Quelques idées reçues
- Il faut taxer les robots pour protéger l’emploi : or, les entreprises qui se robotisent créent des emplois. En effet, elles deviennent plus productives donc baissent leur prix et donc leur marché mondial augmente et elles peuvent embaucher plus ;
- L’impôt est le seul levier pour la politique de la concurrence : il existe d’autres leviers tels que l’éducation, ou encore le financement des campagnes politiques qui se doit d'éviter d'être privé ;
- Le protectionnisme est la seule façon de reconquérir la maitrise des chaines de valeur : or, les taxes douanières entrainent la fermeture des marchés des autres pays et cela réduit l’incitation à innover. Il faut dès lors s’industrialiser par l’innovation ;
- La décroissance est la seule solution face au réchauffement climatique : au moment du décollage industriel, le réchauffement climatique apparait, certes, cependant, il n’est absolument pas possible de revenir au niveau d’avant 1820. Il faut donc faire usage d’innovations vertes. Il s’agit de réduire la dépendance au sentier. La destruction créatrice est donc une première solution. L’État a des instruments pour cela (taxe carbone, nucléaire nécessaire). Il faut donc revoir le rôle de l’État et de la société civile.
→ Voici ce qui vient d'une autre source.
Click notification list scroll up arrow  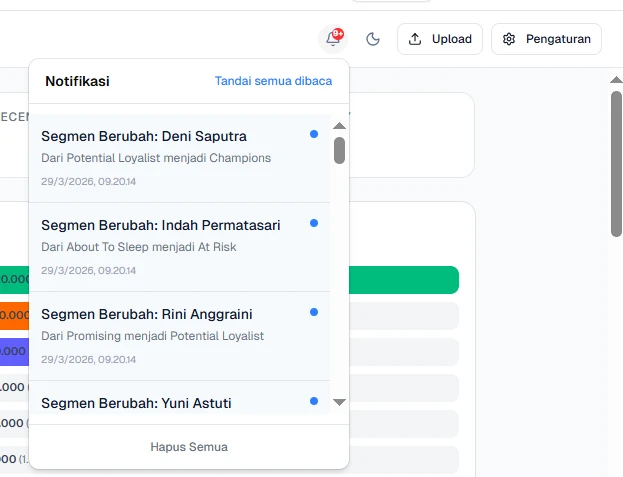point(339,126)
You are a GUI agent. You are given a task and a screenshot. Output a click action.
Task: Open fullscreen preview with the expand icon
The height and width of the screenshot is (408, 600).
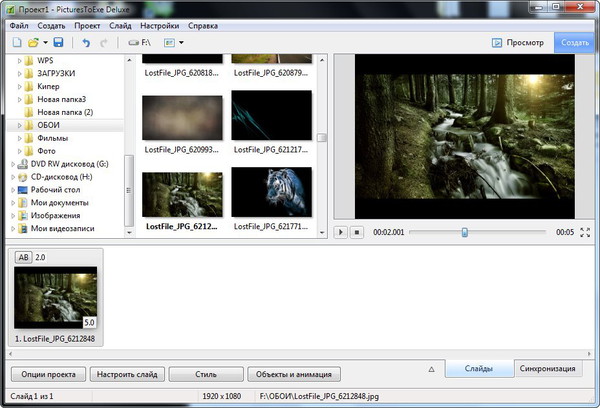coord(585,232)
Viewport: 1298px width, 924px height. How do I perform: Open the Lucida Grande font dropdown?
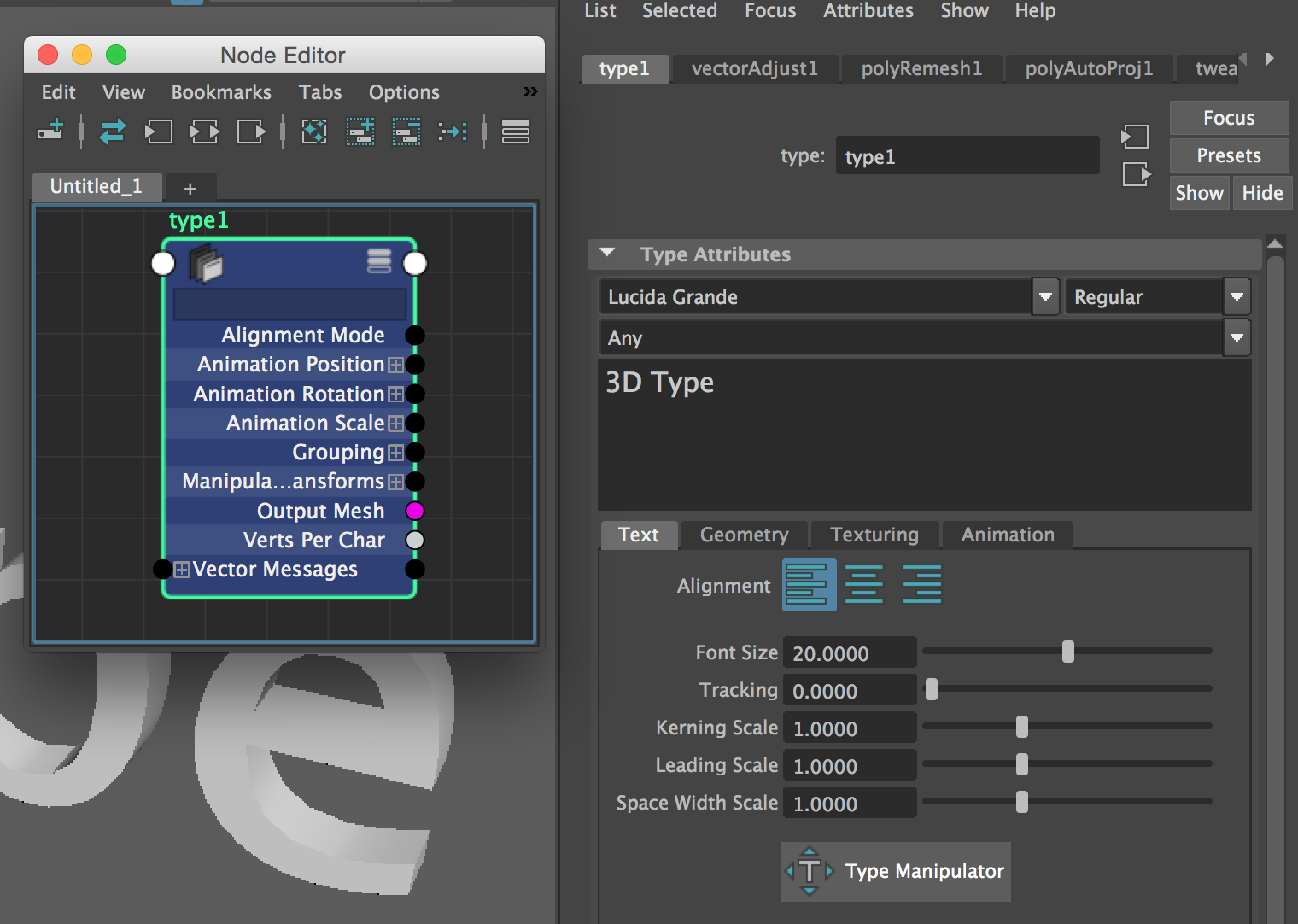coord(1045,296)
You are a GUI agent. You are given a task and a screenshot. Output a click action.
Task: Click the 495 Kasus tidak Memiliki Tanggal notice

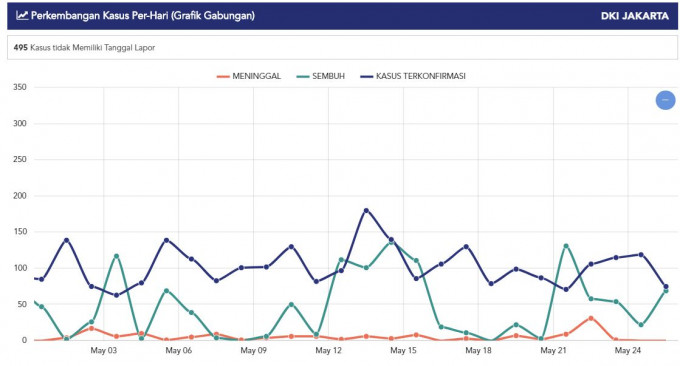(84, 48)
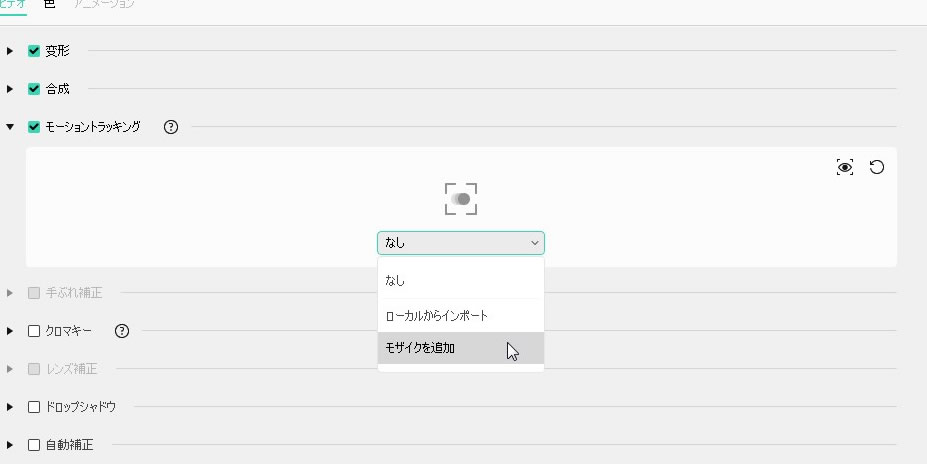The width and height of the screenshot is (927, 464).
Task: Click the chroma key help question icon
Action: click(x=122, y=331)

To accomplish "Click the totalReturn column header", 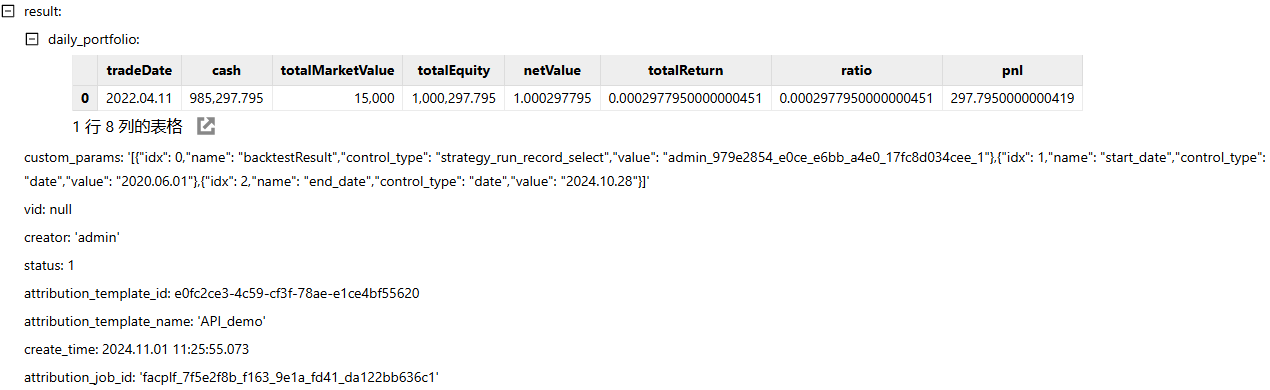I will (686, 70).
Repenser le capitalisme : le Covid comme révélateur
Notre modèle écosystème d’innovation n’est pas adapté. Voilà ce que nous a révélé la crise du Covid. Trois politiques permettent ainsi l’innovation et la protection :
- La flexisécurité (politiques assurant la flexibilité d'un marché accompagnée du volet sécurité) ;
- Les politiques pour favoriser la concurrence ;
- L’éducation (pour éviter les « lost einstein », individus n'ayant pas eu l'opportunité de suivre des études alors qu'ils auraient pu obtenir des diplômes et contribuer aux innovations futures).
Source
Conférence de Philippe Aghion "Penser l'après-Covid" sur son livre Le pouvoir de la destruction créatrice.